— Exercise directions —
Retype all of the lines below with no changes.

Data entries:

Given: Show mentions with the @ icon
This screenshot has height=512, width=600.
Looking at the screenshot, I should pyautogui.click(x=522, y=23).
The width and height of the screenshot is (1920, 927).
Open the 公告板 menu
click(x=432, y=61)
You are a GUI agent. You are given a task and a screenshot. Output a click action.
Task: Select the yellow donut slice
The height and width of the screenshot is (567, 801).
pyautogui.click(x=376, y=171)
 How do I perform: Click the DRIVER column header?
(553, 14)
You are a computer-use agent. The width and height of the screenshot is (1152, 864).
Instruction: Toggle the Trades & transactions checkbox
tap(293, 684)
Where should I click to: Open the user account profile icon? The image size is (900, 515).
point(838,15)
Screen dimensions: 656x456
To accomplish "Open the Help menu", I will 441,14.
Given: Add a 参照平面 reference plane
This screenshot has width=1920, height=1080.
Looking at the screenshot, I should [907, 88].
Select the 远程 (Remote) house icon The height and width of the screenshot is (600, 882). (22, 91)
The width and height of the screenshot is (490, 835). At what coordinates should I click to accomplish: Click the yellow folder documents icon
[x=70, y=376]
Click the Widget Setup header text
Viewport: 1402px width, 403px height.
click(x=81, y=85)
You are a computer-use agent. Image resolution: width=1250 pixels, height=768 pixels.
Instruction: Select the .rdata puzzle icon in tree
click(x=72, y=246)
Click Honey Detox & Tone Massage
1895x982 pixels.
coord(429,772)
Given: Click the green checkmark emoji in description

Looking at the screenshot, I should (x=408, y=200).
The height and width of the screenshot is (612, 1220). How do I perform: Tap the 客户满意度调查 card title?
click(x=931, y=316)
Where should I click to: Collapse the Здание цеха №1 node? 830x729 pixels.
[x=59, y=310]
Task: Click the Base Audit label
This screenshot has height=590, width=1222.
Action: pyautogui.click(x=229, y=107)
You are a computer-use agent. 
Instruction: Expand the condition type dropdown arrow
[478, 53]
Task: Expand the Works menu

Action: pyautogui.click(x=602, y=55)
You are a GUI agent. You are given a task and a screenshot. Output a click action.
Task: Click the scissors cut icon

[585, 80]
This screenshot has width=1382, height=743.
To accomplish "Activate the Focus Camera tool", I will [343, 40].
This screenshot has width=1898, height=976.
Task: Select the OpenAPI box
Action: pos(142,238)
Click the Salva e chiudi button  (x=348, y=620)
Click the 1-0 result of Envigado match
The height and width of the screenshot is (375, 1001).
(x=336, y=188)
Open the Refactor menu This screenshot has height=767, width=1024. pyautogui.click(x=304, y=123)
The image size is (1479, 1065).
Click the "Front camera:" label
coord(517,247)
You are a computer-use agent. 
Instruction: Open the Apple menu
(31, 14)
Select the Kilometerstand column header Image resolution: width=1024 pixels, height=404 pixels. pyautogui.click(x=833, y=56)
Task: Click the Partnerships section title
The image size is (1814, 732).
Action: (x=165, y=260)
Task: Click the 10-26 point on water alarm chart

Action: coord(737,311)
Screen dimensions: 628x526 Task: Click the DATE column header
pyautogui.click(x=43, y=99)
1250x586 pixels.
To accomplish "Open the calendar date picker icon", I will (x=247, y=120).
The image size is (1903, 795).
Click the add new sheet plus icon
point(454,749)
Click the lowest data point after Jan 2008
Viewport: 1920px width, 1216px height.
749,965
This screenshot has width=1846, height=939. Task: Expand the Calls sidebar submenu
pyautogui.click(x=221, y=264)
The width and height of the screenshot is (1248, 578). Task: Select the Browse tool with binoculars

— Task result —
Given: Show mentions with the @ icon
This screenshot has height=512, width=600.
Looking at the screenshot, I should pyautogui.click(x=522, y=23).
The width and height of the screenshot is (1920, 927).
Open the 公告板 menu
click(x=432, y=61)
You are a GUI agent. You are given a task and a screenshot. Output a click action.
Task: Select the yellow donut slice
The height and width of the screenshot is (567, 801).
pyautogui.click(x=376, y=171)
 How do I perform: Click the DRIVER column header?
(553, 14)
You are a computer-use agent. The width and height of the screenshot is (1152, 864).
Instruction: Toggle the Trades & transactions checkbox
tap(293, 684)
Where should I click to: Open the user account profile icon? The image size is (900, 515).
point(838,15)
Screen dimensions: 656x456
To accomplish "Open the Help menu", I will 441,14.
Given: Add a 参照平面 reference plane
This screenshot has width=1920, height=1080.
Looking at the screenshot, I should [907, 88].
Select the 远程 (Remote) house icon The height and width of the screenshot is (600, 882). (22, 91)
The width and height of the screenshot is (490, 835). At what coordinates should I click to accomplish: Click the yellow folder documents icon
[x=70, y=376]
Click the Widget Setup header text
Viewport: 1402px width, 403px height.
click(x=81, y=85)
You are a computer-use agent. Image resolution: width=1250 pixels, height=768 pixels.
Instruction: Select the .rdata puzzle icon in tree
click(x=72, y=246)
Click Honey Detox & Tone Massage
1895x982 pixels.
coord(429,772)
Given: Click the green checkmark emoji in description

Looking at the screenshot, I should (x=408, y=200).
The height and width of the screenshot is (612, 1220). How do I perform: Tap the 客户满意度调查 card title?
click(x=931, y=316)
Where should I click to: Collapse the Здание цеха №1 node? 830x729 pixels.
[x=59, y=310]
Task: Click the Base Audit label
This screenshot has height=590, width=1222.
Action: pyautogui.click(x=229, y=107)
You are a computer-use agent. 
Instruction: Expand the condition type dropdown arrow
[478, 53]
Task: Expand the Works menu

Action: pyautogui.click(x=602, y=55)
You are a GUI agent. You are given a task and a screenshot. Output a click action.
Task: Click the scissors cut icon

[585, 80]
This screenshot has width=1382, height=743.
To accomplish "Activate the Focus Camera tool", I will [343, 40].
This screenshot has width=1898, height=976.
Task: Select the OpenAPI box
Action: pos(142,238)
Click the Salva e chiudi button  (x=348, y=620)
Click the 1-0 result of Envigado match
The height and width of the screenshot is (375, 1001).
(x=336, y=188)
Open the Refactor menu This screenshot has height=767, width=1024. pyautogui.click(x=304, y=123)
The image size is (1479, 1065).
Click the "Front camera:" label
coord(517,247)
You are a computer-use agent. 
Instruction: Open the Apple menu
(31, 14)
Select the Kilometerstand column header Image resolution: width=1024 pixels, height=404 pixels. pyautogui.click(x=833, y=56)
Task: Click the Partnerships section title
The image size is (1814, 732).
Action: (x=165, y=260)
Task: Click the 10-26 point on water alarm chart

Action: coord(737,311)
Screen dimensions: 628x526 Task: Click the DATE column header
pyautogui.click(x=43, y=99)
1250x586 pixels.
To accomplish "Open the calendar date picker icon", I will (x=247, y=120).
The image size is (1903, 795).
Click the add new sheet plus icon
point(454,749)
Click the lowest data point after Jan 2008
Viewport: 1920px width, 1216px height.
749,965
This screenshot has width=1846, height=939. Task: Expand the Calls sidebar submenu
pyautogui.click(x=221, y=264)
The width and height of the screenshot is (1248, 578). Task: Select the Browse tool with binoculars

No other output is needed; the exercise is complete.